In 2011, large Russian companies made their first attempt to buy up Belarus’s key companies, much as they have captured the Armenia economy, but did not fully succeed. Gazprom bought the Belarusian gas company and the half of the trunk pipeline it did not already own. Slavneft, controlled by Russian state company Rosneft, took over 42.5 per cent of the Mozyr oil refinery.
Today, Lukashenka has fewer options, no EU support and Russia’s tentacles are more tightly gripped around Minsk.
Russian oligarch Mikhail Gutseriev, for example, is a major player in the Belarusian oil refining industry, while three Russian state banks, Sberbank, VTB, and Gazprombank, play important roles in the Belarusian banking system.
Russian chemical producer Uralkhem, owned by the Belarusian-born Russian citizen Dmitri Mazepin, is reportedly trying to acquire the Belarusian chemical and fertiliser company Hrodna Azot, which ranks is Belarus’s fourth largest exporter.

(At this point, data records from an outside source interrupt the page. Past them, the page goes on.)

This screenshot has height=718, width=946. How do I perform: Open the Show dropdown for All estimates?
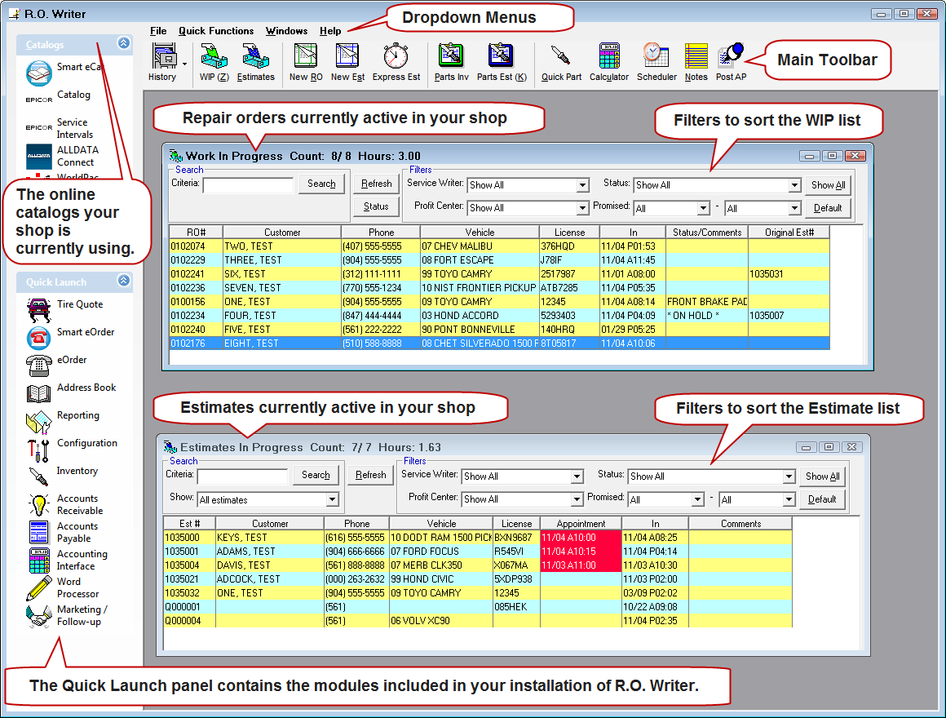332,500
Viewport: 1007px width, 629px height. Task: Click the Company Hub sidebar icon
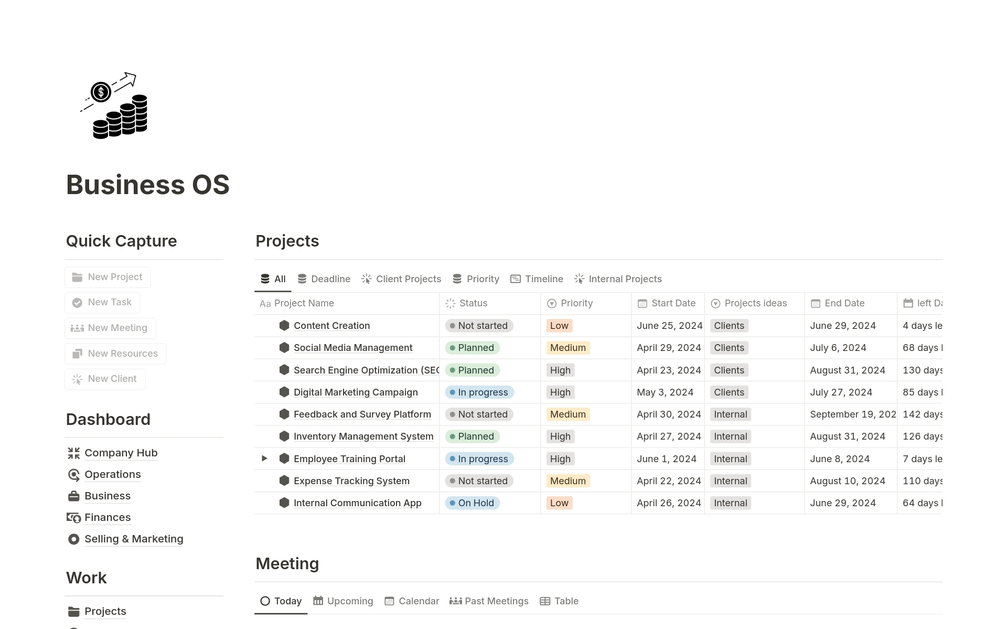click(74, 453)
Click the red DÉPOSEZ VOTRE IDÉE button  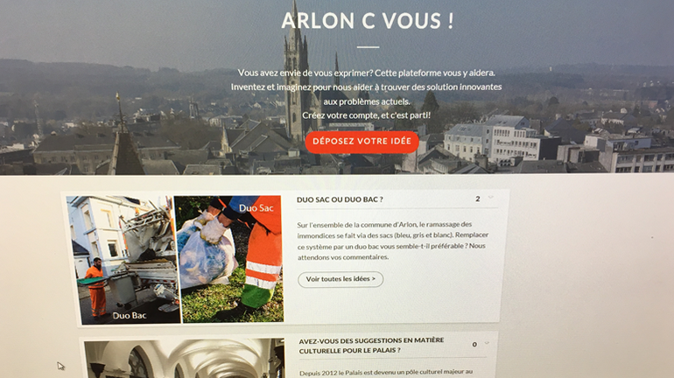tap(362, 142)
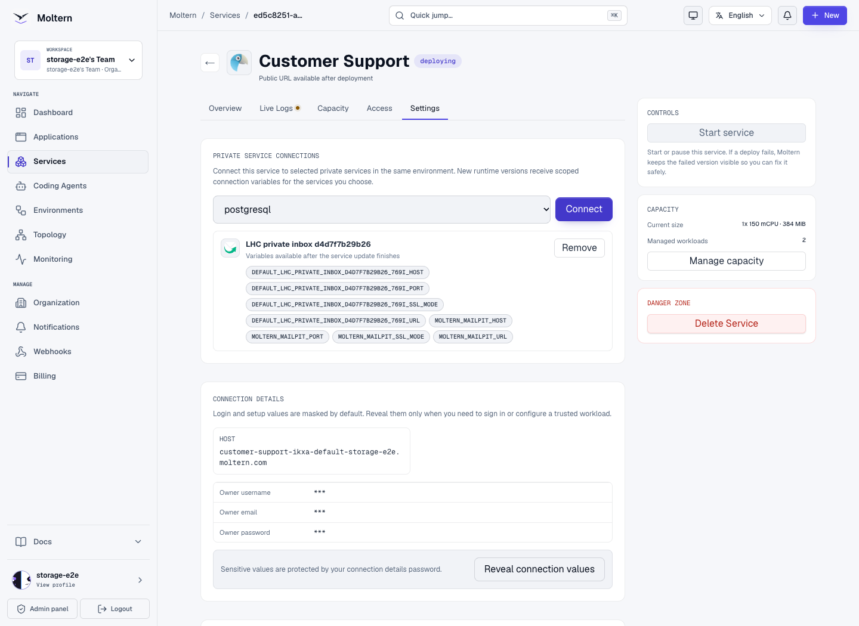
Task: Open the postgresql service dropdown
Action: point(382,209)
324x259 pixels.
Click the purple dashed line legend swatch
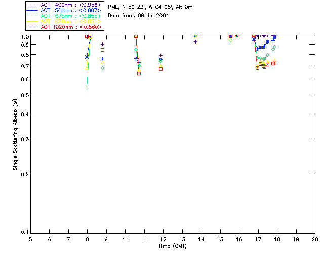(x=32, y=5)
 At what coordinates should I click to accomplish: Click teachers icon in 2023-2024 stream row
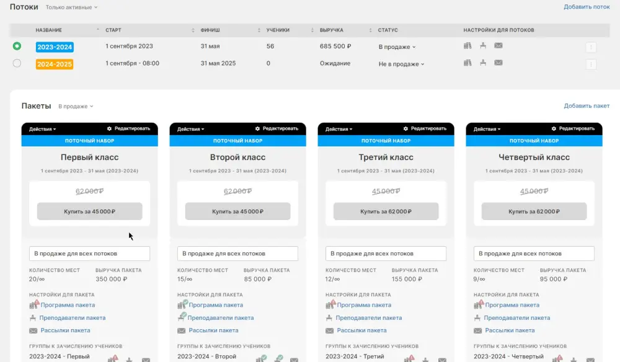[x=483, y=46]
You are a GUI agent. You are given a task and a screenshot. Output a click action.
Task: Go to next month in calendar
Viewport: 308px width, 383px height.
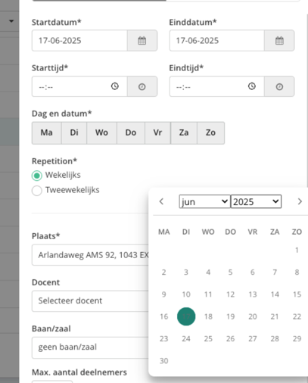(300, 201)
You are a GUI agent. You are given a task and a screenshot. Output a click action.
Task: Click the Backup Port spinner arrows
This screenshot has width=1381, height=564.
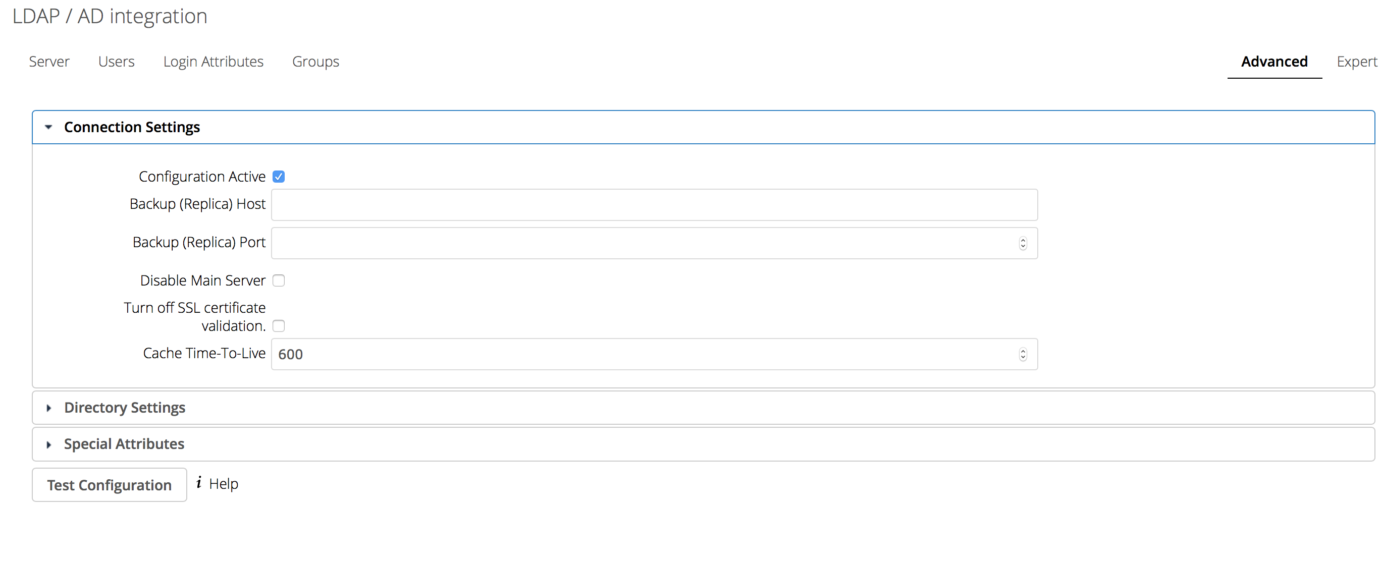pos(1023,243)
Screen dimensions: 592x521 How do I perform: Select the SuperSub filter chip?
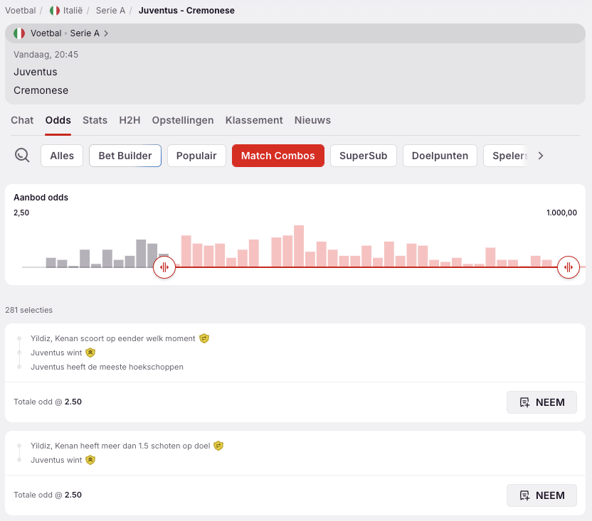(x=364, y=156)
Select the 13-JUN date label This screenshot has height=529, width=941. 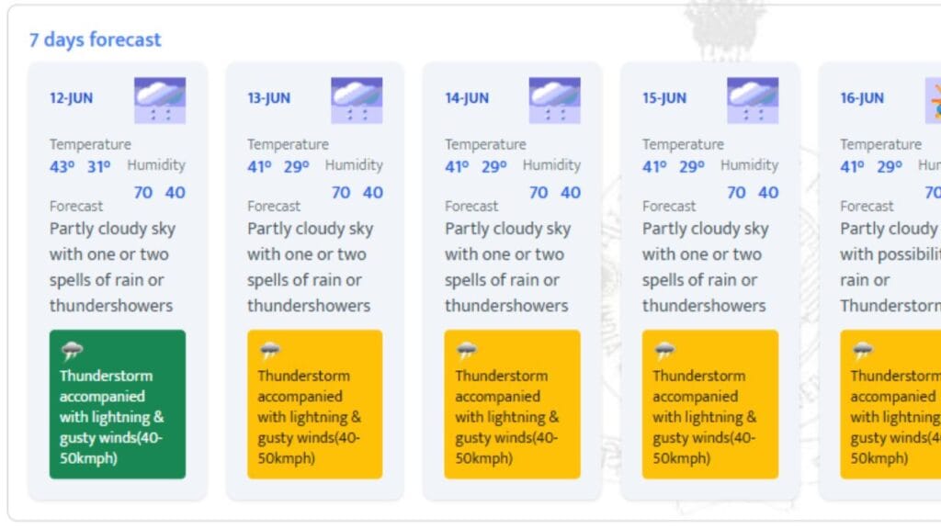pyautogui.click(x=269, y=98)
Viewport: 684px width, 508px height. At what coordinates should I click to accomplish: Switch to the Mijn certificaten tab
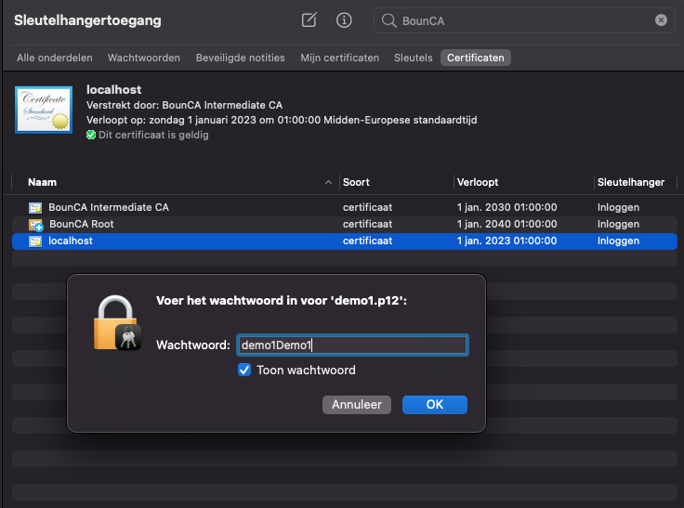coord(339,58)
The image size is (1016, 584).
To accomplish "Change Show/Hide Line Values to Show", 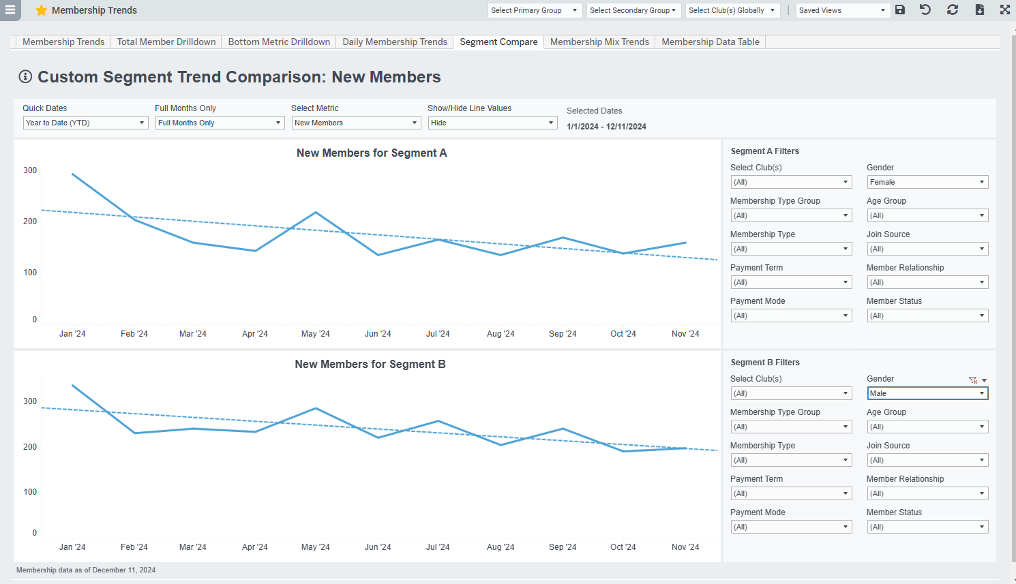I will coord(492,123).
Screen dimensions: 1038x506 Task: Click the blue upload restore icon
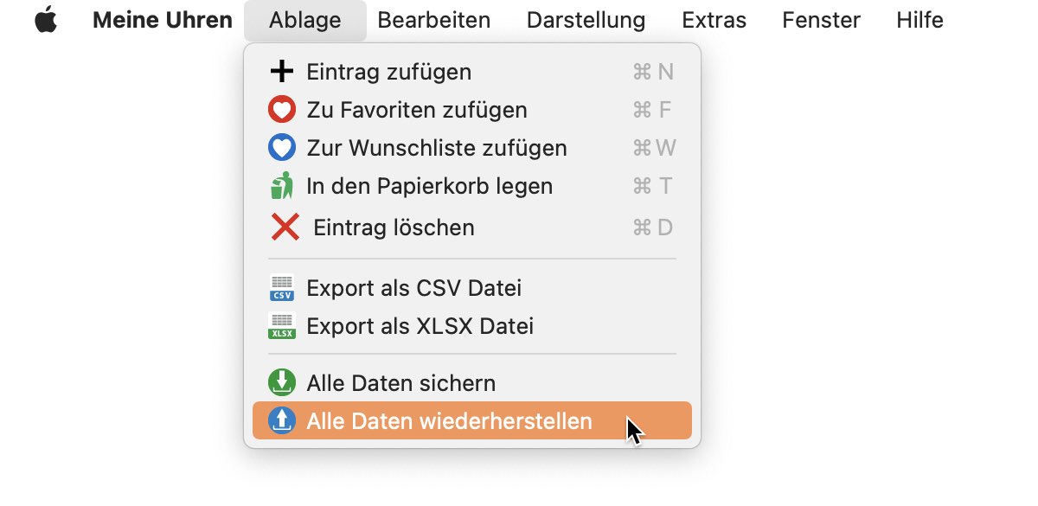pos(282,421)
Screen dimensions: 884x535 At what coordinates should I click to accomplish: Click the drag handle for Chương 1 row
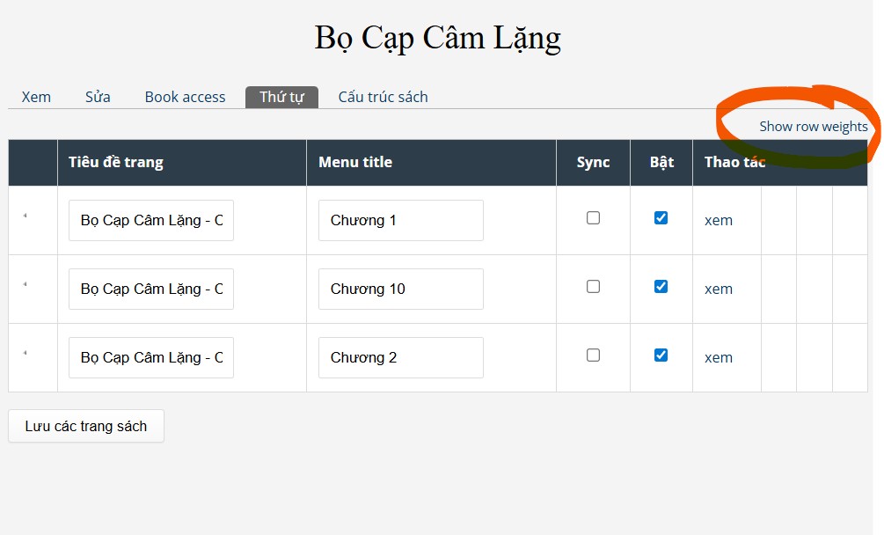[25, 216]
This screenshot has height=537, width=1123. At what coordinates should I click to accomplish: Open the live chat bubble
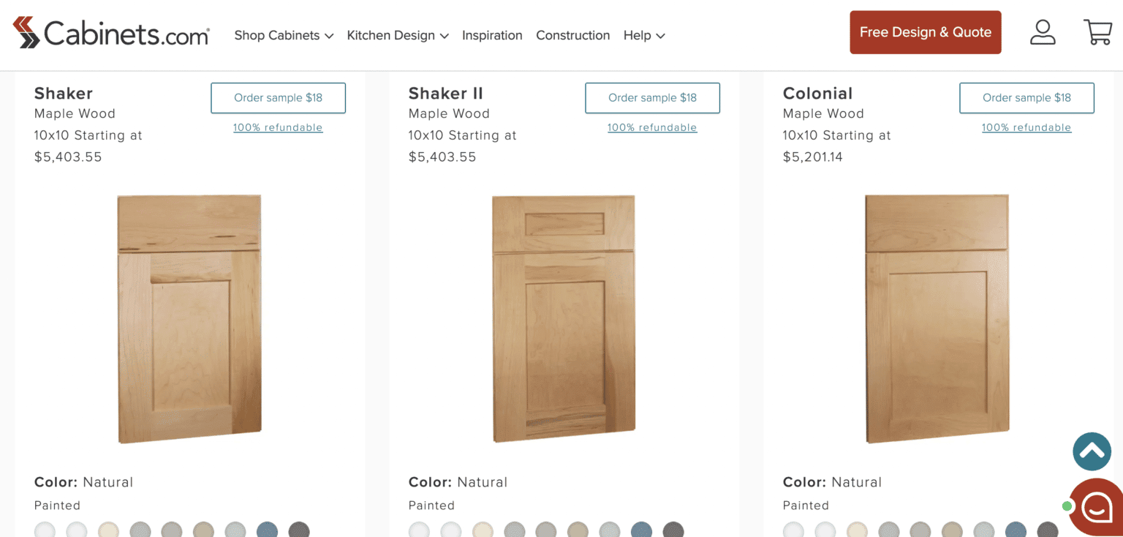[1097, 507]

Russia’s potash giant Uralkali is eyeing Belarusian Belaruskali, the biggest potash producer in the world. Uralkali has been a major rival to Belaruskali, and could step into the Belarusian producer’s shoes if its main export product is sanctioned.
Uralkali has reportedly long wanted Belaruskali. In 2012, Lukashenko reportedly claimed he had been offered five billion US dollars in kickbacks by unidentified “Moscow oligarchs” if he agreed to sell the state-run company for 10 billion US dollars.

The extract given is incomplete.